● **YOUR TASK**
Starting at the line that contains "Click arrow icon next to Multimedia (Paso 7)", write out every line through the last one in the records below, word for word. Leave out any pictures.
------ GIVEN DATA
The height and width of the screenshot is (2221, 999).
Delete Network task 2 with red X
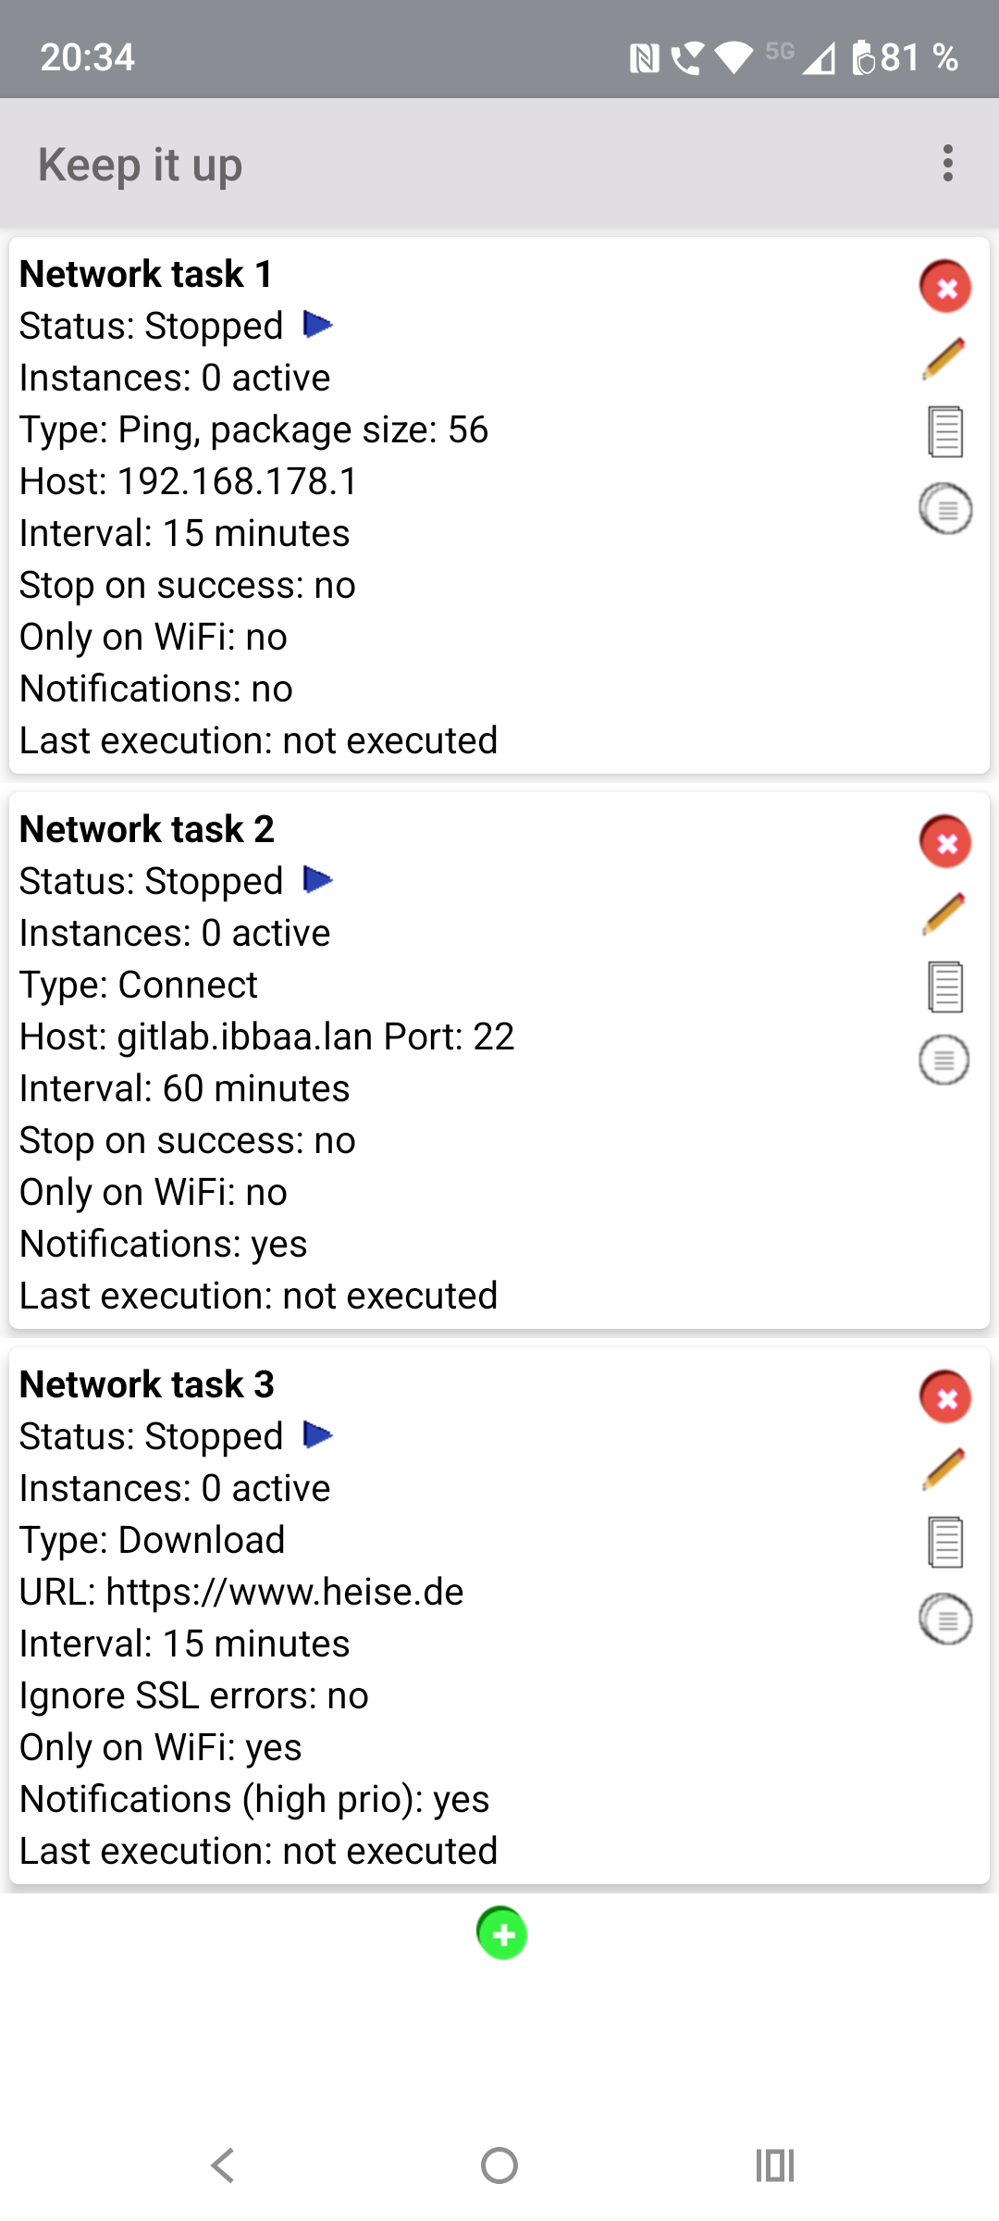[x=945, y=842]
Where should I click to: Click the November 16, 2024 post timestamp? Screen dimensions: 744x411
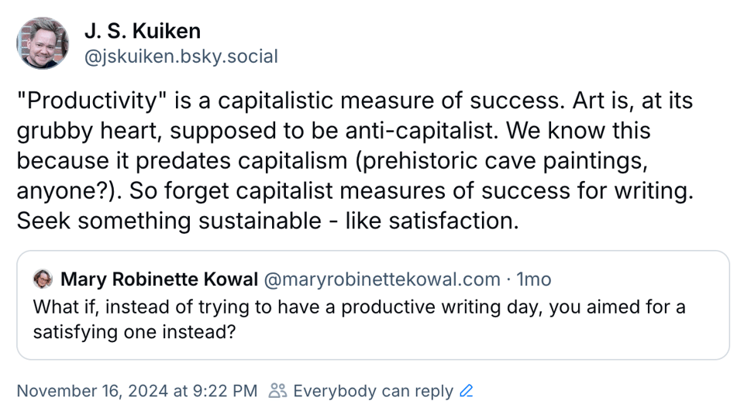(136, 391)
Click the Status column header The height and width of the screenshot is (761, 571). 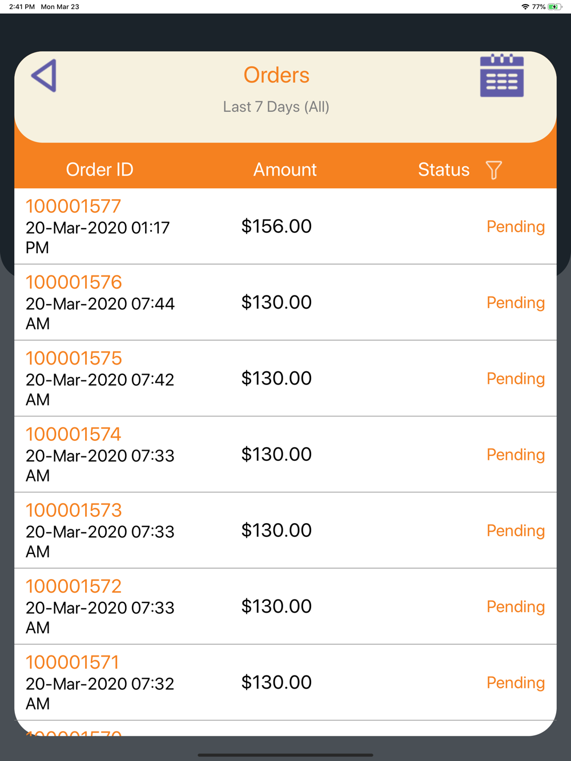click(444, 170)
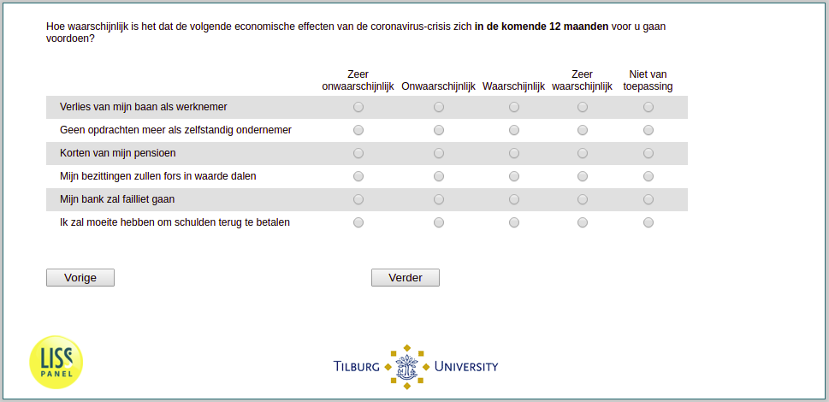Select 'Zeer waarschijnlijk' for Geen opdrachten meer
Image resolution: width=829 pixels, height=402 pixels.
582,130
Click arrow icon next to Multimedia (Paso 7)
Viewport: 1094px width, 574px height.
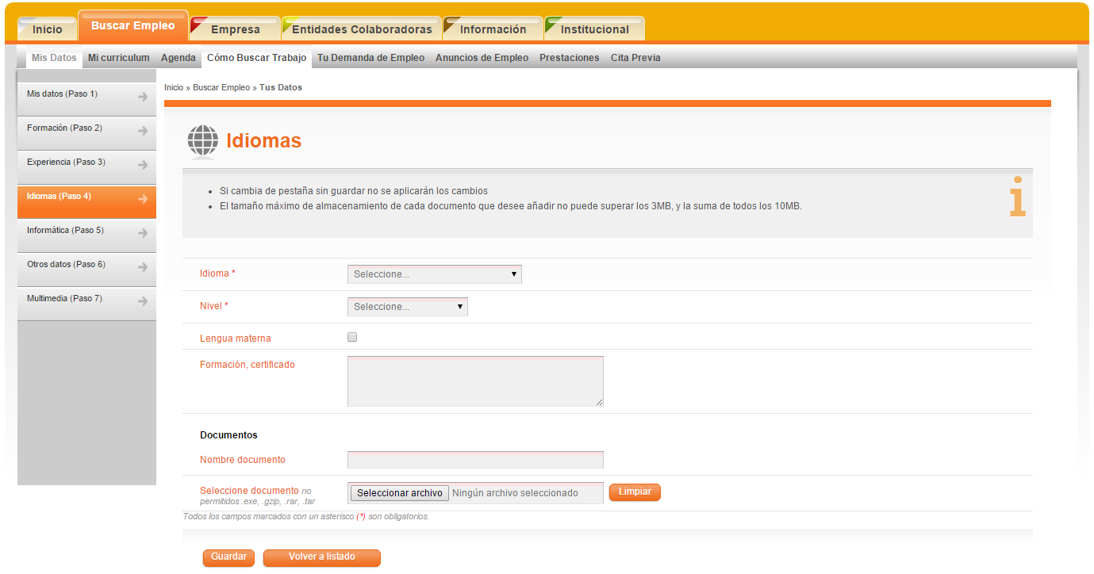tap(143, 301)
------------
● **TASK ANSWER**
Click arrow icon next to Multimedia (Paso 7)
Viewport: 1094px width, 574px height.
tap(143, 301)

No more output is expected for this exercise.